══ Provided information ══

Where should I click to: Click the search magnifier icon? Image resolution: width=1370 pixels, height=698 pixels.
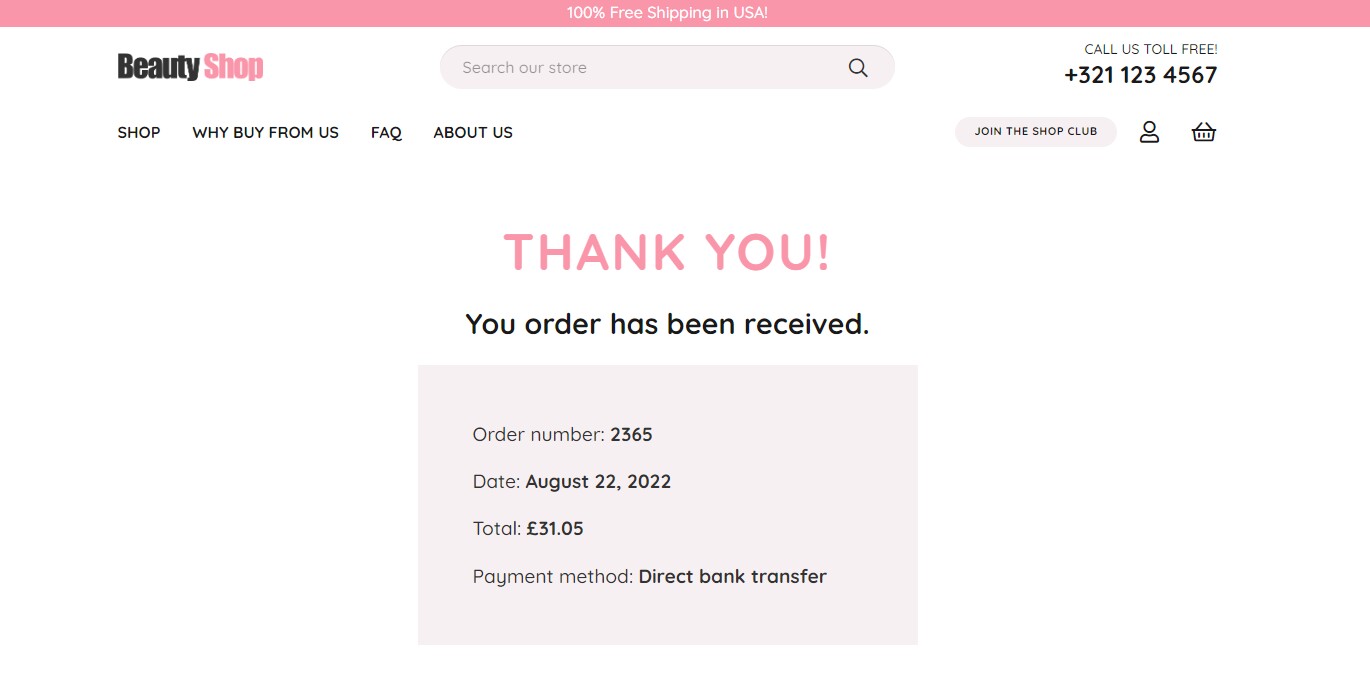858,68
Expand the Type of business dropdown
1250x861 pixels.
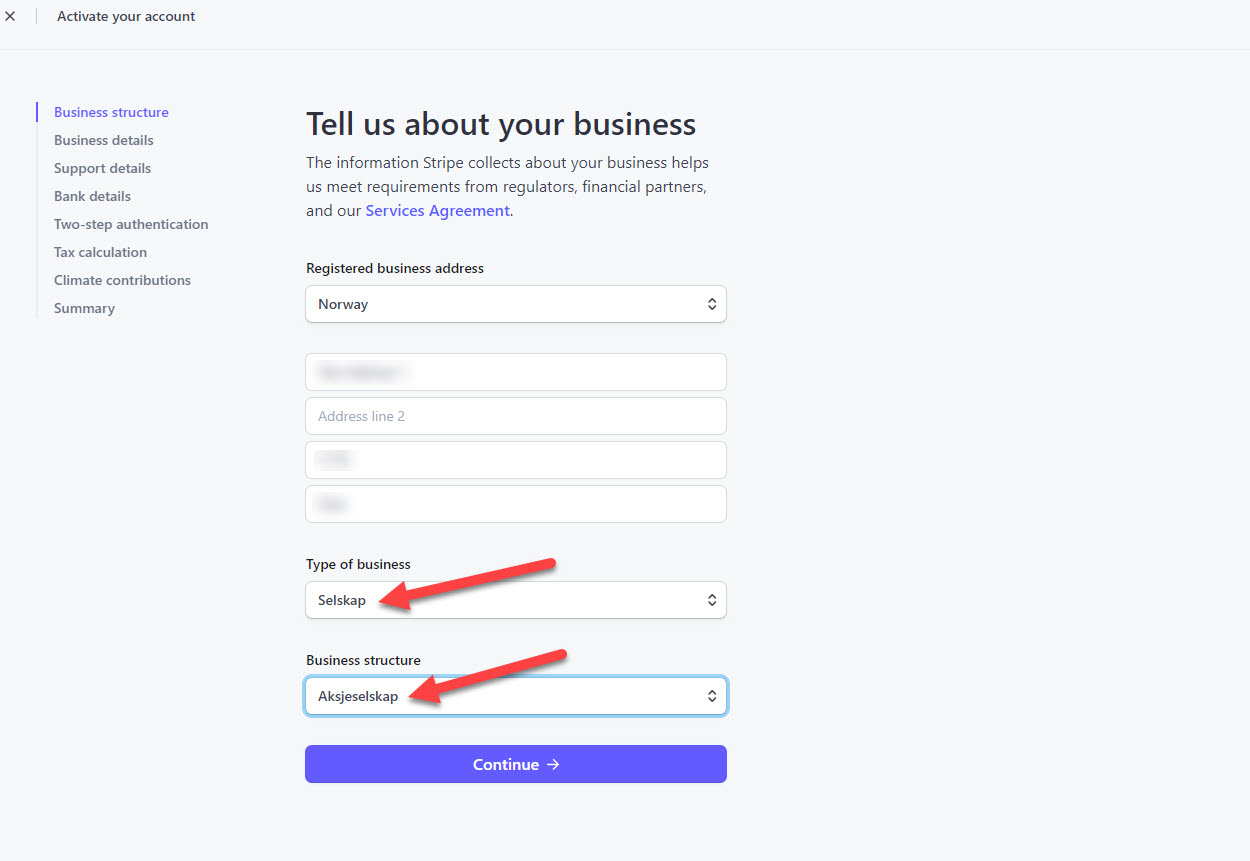point(515,600)
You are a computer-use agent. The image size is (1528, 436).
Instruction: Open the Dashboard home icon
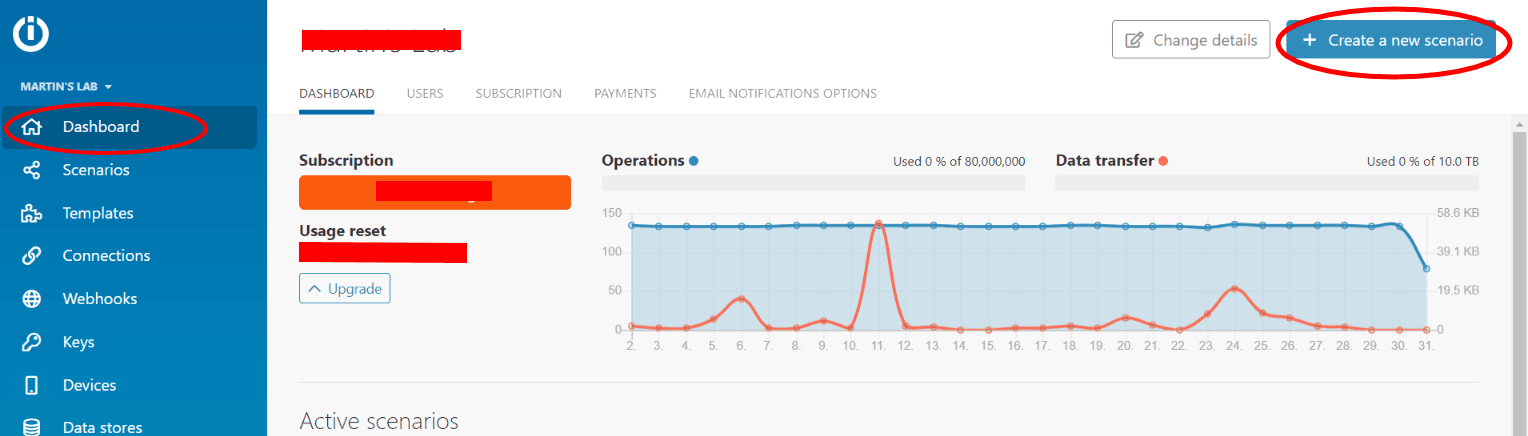(32, 127)
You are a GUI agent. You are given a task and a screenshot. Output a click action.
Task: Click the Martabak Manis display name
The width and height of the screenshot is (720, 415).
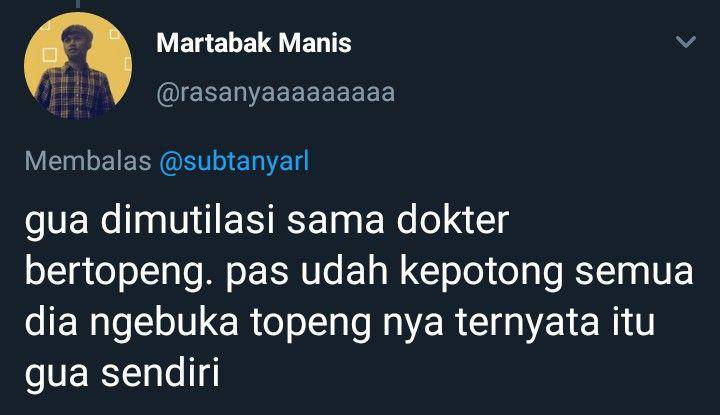pyautogui.click(x=254, y=43)
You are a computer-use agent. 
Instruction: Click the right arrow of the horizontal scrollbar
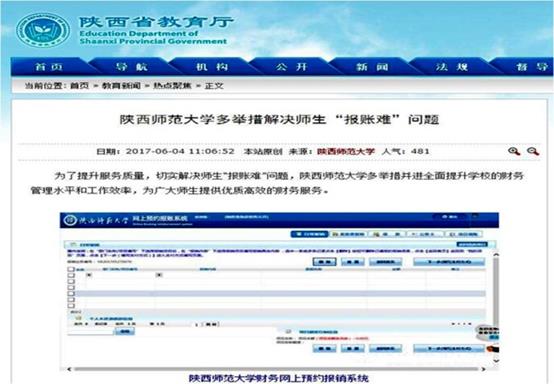[x=483, y=369]
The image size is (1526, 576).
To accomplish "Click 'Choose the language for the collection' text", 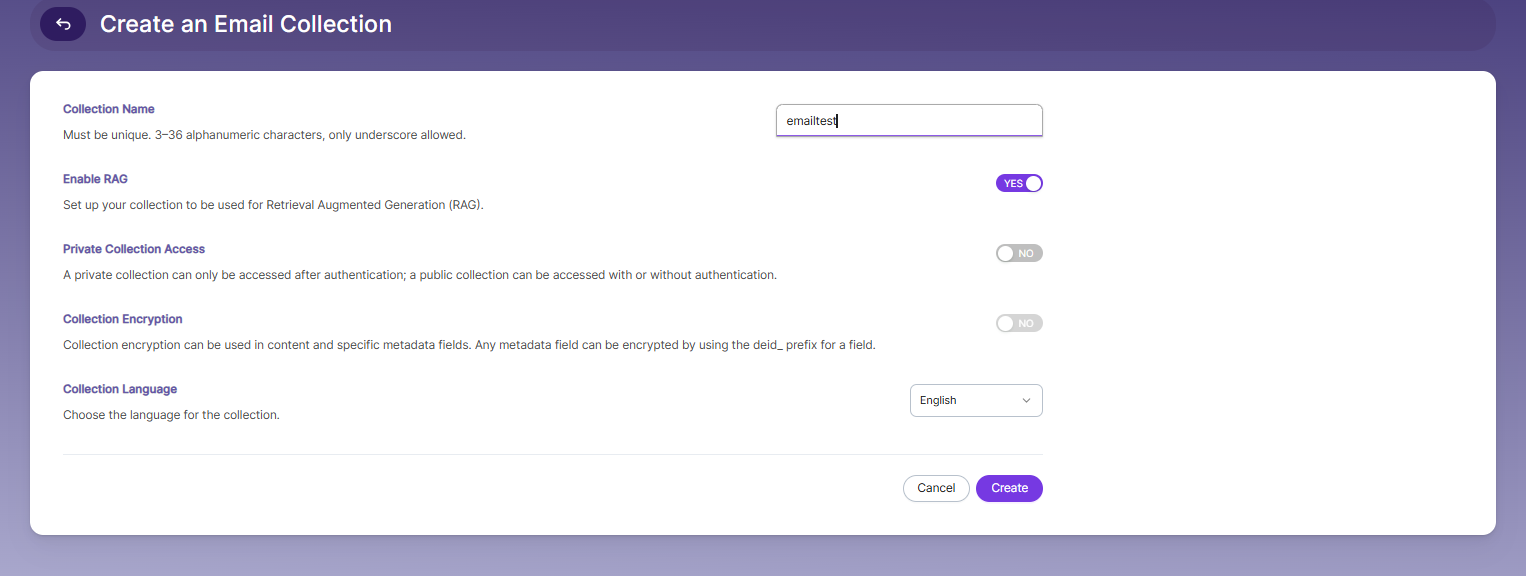I will [x=171, y=415].
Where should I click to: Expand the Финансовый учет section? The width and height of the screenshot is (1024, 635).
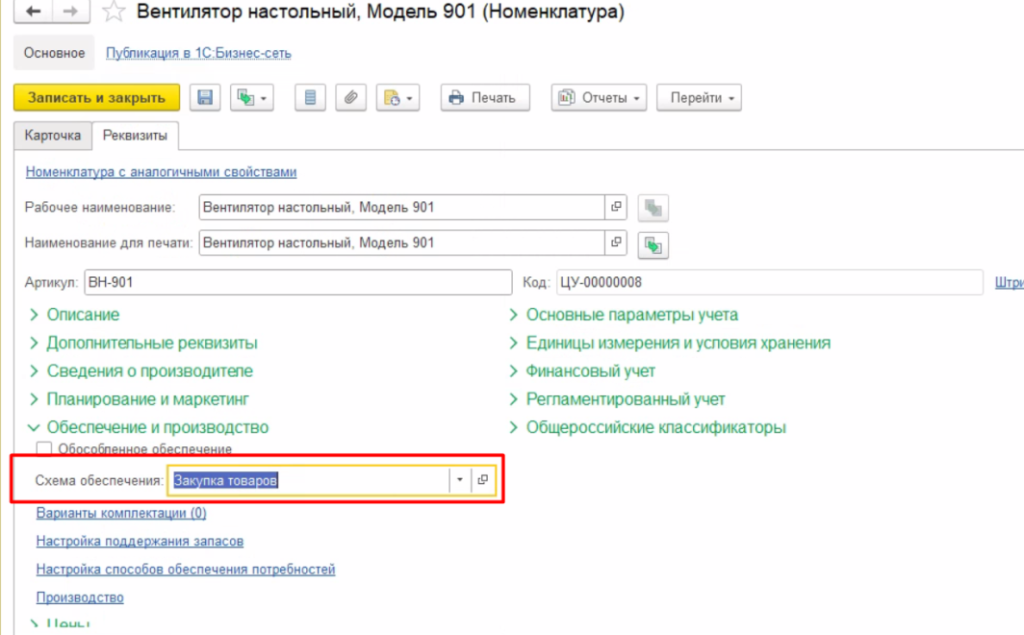tap(590, 371)

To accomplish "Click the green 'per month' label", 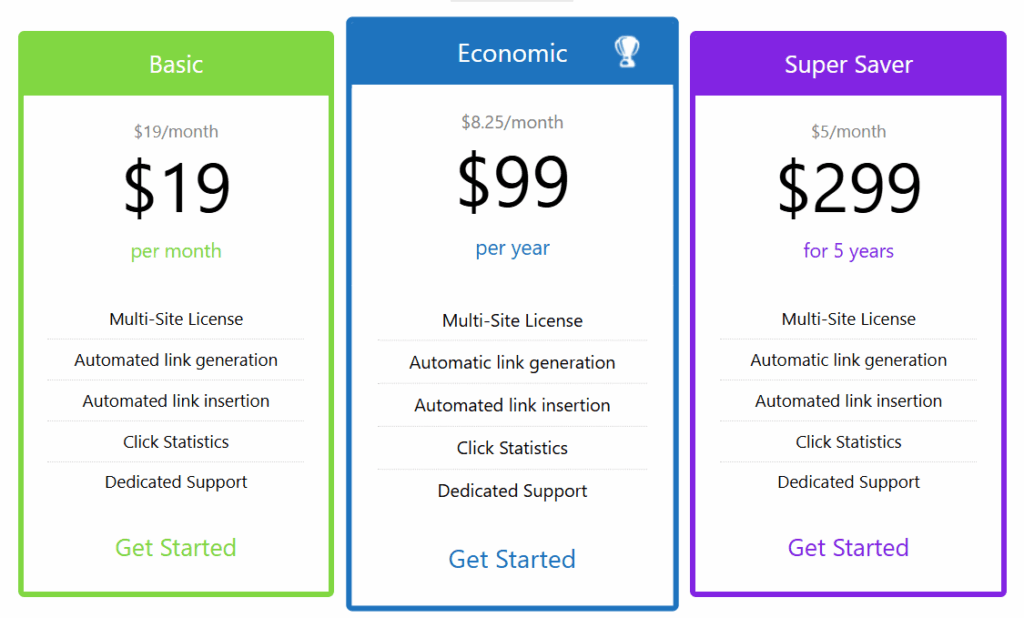I will point(176,251).
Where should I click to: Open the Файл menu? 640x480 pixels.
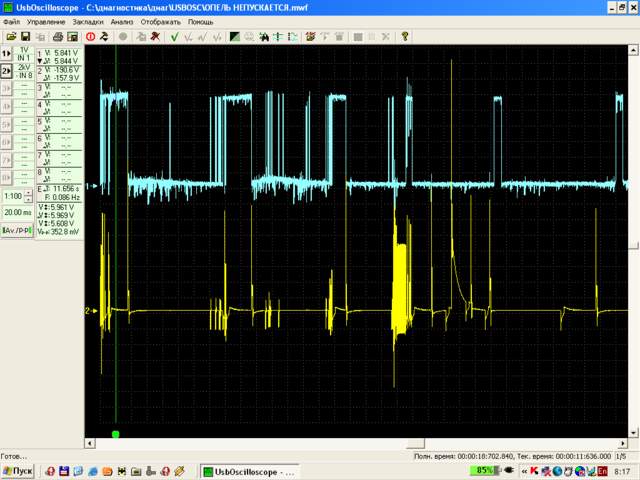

═══

Exercise description:
A copy of each line above that holds the word "computer" is the expected answer.

The answer:
You are a computer-use agent. The image size is (1528, 436).
You are a computer-use agent. 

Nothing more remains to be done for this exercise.